No services have 100% uptime. They all go down at some point. Sometimes planned, sometimes because of incidents. During these times, it’s better to show a helpful message acknowledging the issue rather than a cryptic unstyled error.

When a service goes down the developers on the service will be busy trying to get it back up. They won’t have time to create error pages to show, so teams need to have a page ready in advance.

What makes our maintenance page different

The page is based on the Design System’s service unavailable pattern.

An important implementation detail is the page is standalone from our app. It does not depend on our app or assets functioning to work. This could be important depending on what has broken about the service. It’s important the maintenance page does not depend on anything else except hosting.

In our case, the html and assets are stored in the same place as our production codebase, but deployed separately and manually.

Keeping users up to date

In the previous week, Register had an incident that brought the service down for 4 hours and 30 minutes. We deployed our maintenance page soon after the incident started, with the following message:

Register’s initial service unnavailable message.

As the day went on, we wanted to let users know we were still investigating. We had already emailed all users about the unexpected incident, but we did not want to email users every time we had an update. We wanted updates to be easily accessible, rather than using emails where we could miss anyone not on our email list, and might risk annoying users with repeated emails.

The default service unavailable page doesn’t give any indication of when the message was first put up or if anything new has happened. Status pages from companies like Slack, have regular messages keeping users informed.

We decided to add a time-stamped update in a similar style to other commercial services’ status pages:

An update message posted with a time and date.

We think having a time-stamped update is a helpful way of showing the message is recent and that the team is aware of the issues. We’ve added it to our standard maintenance page.
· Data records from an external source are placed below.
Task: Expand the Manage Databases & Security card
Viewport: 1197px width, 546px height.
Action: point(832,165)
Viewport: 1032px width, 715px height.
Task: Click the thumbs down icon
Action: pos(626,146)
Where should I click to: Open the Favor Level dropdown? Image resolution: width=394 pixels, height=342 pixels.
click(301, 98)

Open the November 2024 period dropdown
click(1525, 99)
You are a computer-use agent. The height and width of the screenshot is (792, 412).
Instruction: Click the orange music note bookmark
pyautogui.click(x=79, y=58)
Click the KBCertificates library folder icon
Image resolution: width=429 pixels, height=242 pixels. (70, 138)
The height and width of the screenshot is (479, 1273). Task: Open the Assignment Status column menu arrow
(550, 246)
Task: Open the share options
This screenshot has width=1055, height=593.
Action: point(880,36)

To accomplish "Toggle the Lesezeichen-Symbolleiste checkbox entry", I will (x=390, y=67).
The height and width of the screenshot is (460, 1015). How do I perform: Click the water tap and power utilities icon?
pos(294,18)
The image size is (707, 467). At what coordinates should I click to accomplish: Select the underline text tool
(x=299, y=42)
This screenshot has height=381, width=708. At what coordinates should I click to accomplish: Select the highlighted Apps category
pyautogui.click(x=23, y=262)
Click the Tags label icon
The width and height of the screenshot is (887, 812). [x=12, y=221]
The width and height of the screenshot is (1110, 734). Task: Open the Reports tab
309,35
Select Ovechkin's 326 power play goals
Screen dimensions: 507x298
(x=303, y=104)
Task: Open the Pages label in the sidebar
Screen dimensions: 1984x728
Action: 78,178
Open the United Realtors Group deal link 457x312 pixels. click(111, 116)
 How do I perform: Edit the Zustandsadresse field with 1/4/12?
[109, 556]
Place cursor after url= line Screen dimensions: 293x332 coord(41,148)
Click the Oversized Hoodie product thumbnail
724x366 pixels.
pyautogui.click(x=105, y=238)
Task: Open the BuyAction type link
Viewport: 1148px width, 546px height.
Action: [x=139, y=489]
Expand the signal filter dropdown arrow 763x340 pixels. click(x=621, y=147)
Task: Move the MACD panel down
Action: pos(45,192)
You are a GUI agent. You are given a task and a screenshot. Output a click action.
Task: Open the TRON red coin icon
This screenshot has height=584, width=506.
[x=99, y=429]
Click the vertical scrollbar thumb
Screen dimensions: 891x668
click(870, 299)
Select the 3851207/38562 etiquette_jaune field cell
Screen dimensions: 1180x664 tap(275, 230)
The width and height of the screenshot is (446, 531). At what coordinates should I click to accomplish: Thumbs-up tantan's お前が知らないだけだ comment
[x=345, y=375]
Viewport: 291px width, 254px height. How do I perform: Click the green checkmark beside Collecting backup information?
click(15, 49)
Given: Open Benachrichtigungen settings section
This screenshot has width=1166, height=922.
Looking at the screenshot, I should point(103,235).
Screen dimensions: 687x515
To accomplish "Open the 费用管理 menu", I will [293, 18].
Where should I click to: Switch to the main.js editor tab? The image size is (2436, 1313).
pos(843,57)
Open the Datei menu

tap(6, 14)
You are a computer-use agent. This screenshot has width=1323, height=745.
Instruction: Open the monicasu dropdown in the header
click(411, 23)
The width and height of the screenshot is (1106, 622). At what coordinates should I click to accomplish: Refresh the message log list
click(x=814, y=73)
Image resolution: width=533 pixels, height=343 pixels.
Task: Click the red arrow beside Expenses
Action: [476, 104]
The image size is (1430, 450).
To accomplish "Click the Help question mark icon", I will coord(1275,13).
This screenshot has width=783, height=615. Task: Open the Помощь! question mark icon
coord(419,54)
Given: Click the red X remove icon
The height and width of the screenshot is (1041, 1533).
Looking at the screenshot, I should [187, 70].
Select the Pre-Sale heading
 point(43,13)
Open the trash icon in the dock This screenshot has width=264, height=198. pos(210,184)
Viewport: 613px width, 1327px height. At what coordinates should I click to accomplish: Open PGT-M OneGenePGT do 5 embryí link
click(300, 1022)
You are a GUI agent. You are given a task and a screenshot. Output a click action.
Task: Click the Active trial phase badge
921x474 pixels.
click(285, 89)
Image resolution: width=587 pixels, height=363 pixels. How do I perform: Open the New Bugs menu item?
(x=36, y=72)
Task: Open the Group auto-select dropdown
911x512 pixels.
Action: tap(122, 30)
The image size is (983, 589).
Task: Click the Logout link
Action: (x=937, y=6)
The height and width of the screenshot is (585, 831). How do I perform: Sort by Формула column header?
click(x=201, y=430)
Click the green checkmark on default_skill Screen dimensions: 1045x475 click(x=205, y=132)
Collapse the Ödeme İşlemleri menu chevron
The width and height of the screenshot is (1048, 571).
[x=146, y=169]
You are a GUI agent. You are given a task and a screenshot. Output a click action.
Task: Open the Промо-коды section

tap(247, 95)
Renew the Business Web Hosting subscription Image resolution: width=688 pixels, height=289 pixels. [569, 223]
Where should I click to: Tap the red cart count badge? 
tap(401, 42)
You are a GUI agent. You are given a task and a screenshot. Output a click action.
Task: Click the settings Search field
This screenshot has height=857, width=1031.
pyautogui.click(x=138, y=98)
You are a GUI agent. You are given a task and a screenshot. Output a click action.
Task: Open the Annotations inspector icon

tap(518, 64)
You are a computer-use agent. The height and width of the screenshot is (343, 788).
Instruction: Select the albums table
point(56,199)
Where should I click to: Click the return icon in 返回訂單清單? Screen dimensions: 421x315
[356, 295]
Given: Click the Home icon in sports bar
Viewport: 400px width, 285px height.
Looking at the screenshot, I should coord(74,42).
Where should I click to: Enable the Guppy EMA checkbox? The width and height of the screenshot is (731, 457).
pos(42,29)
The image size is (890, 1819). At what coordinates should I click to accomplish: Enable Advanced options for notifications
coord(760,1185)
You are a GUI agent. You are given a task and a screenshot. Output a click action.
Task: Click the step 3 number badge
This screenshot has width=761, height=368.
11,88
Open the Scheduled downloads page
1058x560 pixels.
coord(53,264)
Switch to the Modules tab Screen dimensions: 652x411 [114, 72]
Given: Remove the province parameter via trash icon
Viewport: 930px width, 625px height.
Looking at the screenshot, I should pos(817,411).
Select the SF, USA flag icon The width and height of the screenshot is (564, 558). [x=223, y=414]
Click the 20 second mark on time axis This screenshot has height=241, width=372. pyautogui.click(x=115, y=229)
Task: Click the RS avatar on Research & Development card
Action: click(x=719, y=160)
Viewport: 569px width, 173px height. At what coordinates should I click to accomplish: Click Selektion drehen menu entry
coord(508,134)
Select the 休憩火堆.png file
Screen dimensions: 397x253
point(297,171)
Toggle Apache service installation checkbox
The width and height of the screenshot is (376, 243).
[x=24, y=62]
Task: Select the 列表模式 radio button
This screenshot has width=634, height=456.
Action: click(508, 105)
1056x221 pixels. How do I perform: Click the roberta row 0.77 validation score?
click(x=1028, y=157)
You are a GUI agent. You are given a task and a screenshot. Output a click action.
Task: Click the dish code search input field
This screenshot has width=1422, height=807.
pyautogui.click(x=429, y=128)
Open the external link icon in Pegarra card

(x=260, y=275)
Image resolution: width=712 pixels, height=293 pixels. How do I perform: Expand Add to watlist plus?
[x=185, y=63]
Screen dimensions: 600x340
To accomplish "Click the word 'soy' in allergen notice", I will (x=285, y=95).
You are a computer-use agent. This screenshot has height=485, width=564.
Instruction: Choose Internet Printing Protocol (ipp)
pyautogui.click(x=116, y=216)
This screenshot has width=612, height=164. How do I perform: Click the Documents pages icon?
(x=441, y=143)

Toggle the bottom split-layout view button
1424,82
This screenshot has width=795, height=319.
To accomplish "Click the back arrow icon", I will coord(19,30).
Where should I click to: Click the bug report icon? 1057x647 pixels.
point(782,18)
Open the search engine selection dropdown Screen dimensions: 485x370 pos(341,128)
October is a busy time for Register as data is being checked for the ITT Census publication — we wanted to avoid emails to our support teams if we could. The update made sure to include extra details about what users of the HESA collection system should do.

Preparing for future outages

We learned a couple of lessons from our recent incident that related to our maintenance page.

Firstly, not all the team was aware of the page’s existence or how to deploy it. We have now made sure the team is aware and more developers know how to use it.

Secondly, the initial content in the page related to planned maintenance from March 2022. We’ve now updated the default page to have generic outage content that can be deployed quickly. This can then be updated with an outage-specific message by our content designer as details are learned.

We’ve also updated our maintenance page with template styles and messages, so that developers have everything they need to update it quickly and independently.